| TASK |
Could you copy every record exactly, leaving the pictures behind?

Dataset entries
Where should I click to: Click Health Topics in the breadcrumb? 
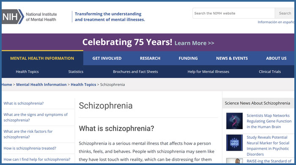click(x=83, y=85)
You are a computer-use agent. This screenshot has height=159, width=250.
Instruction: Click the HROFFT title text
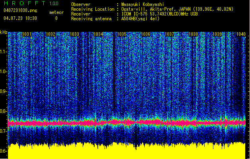(23, 4)
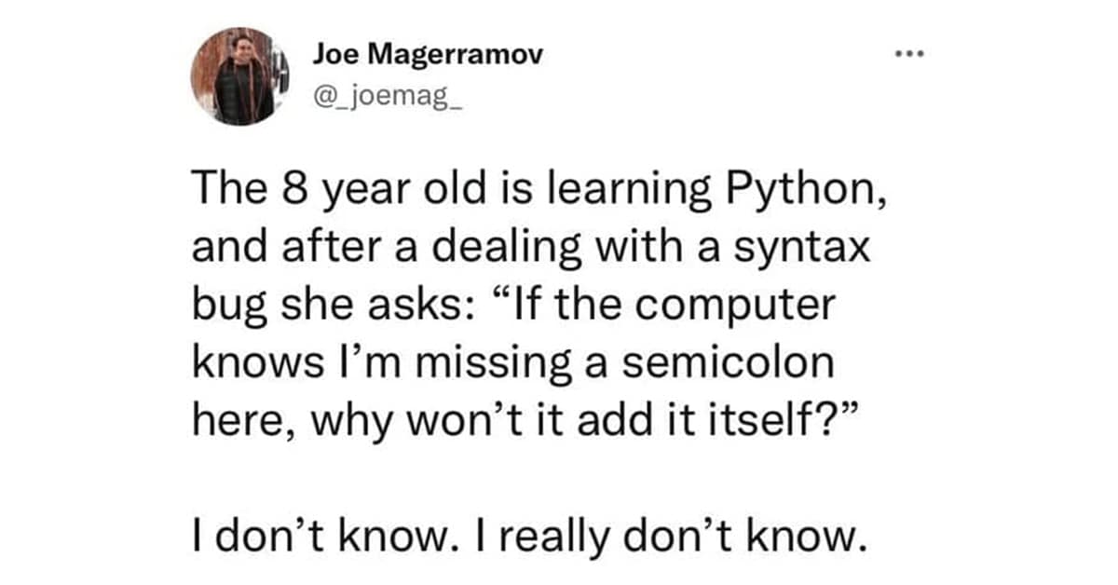Click Joe Magerramov's profile avatar
The width and height of the screenshot is (1118, 585).
click(233, 76)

| EXERCISE OUTPUT |
Where should I click to: Click Health Topics in the breadcrumb? 
click(x=83, y=85)
You are a computer-use agent. This screenshot has height=159, width=250.
Instruction: Click the HROFFT title text
(23, 4)
Click Joe Magerramov's profile avatar
The width and height of the screenshot is (1118, 585).
click(233, 76)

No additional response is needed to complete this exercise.